Hive on MR3 — Run Hive on Kubernetes, a Spark SQL Alternative

What is Hive on MR3?

Hive on MR3 is a powerful, cost-effective, and portable way to run Apache Hive workloads. It combines the familiarity of Hive with the performance and efficiency of the MR3 execution engine.

Fast and Correct

Achieve high performance without sacrificing correctness.

Unified Processing

Run interactive and batch queries side by side in a single system.

Runs Anywhere

Run in any environment with flexible compute and storage options.

Why Hive on MR3?

Hive on MR3 can run both interactive and batch queries together, simplifying operations and reducing costs. With fast autoscaling, smart caching, and easy deployment, it offers a powerful combination of performance, resource efficiency, and portability.

Operational Efficiency

Simplify operations and reduce costs with a single system for all workloads.

Resource Efficiency

Maximize resource efficiency with autoscaling and smart caching.

Deployment Efficiency

Set up fast with automation scripts and production-ready configurations.

What Our Users Say About Hive on MR3

When it was time to expand our existing analytics Hadoop cluster, we knew it was also time to upgrade our software. We were heavily invested in Hive but HDP was no longer available and, as a small company, we could not afford its then current replacement. A search of our options led us to DataMonad's Hive/MR3.

Hive/MR3 not only met all of our requirements and expectations, it exceeded them. We had hoped to switch from a Hadoop-only cluster to one using Kubernetes for greater flexibility. Hive/MR3 supported that. We needed to support large batch and quick interactive queries. Hive/MR3 supported them both and performed as well or better than Hive/Tez and Trino without the extra complexity of LLAP. For interactive queries, some of our users even used Hive/MR3 exclusively instead of having to use Trino.

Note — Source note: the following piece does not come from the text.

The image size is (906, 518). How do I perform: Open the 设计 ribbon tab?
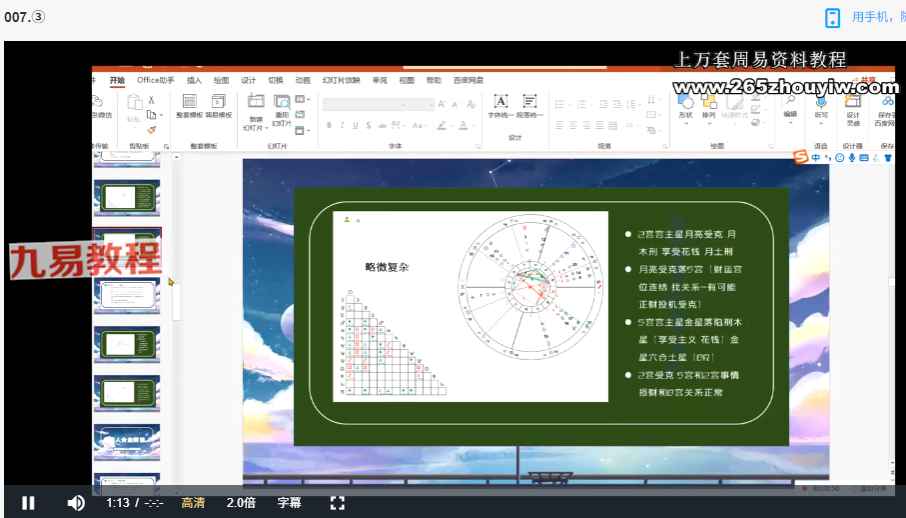tap(248, 80)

Finally, Hive/MR3 stood out in two other, very important ways. First, it was affordable. Second, the customer support was top notch. DataMonad went above and beyond many times tracking down and fixing bugs in Hive or in our own processing. Using Hive/MR3 let us concentrate on serving our customers instead of having to roll and maintain our own Hive installation or switch to a totally different technology.

David Engel, Intrusion Inc., USA

Frequently Asked Questions

Product Capabilities

How does Hive on MR3 compare with Trino and Spark in performance?

Hive on MR3 delivers strong performance across both sequential and concurrent workloads. Based on the 10TB TPC-DS benchmark:

For sequential runs, Hive on MR3 performs slightly slower than Trino but significantly faster than Spark.
For concurrent workloads, Hive on MR3 significantly outperforms both Trino and Spark.

Unlike Trino, which may return incorrect results for some queries, Hive on MR3 consistently produces correct answers.

With Hive on MR3, you don’t have to choose between performance and correctness.

Can Hive on MR3 run batch and interactive queries in the same system?

Yes. Hive on MR3 is architected from the outset to support both interactive and batch queries in a single unified system. Its fault-tolerant execution and built-in capacity scheduling allow different types of workloads to run together efficiently. Interactive queries can be prioritized for faster response times, while batch jobs continue running reliably in the background — ensuring smooth operation without the need to manage separate systems.

What environments does Hive on MR3 support, and does it work with S3?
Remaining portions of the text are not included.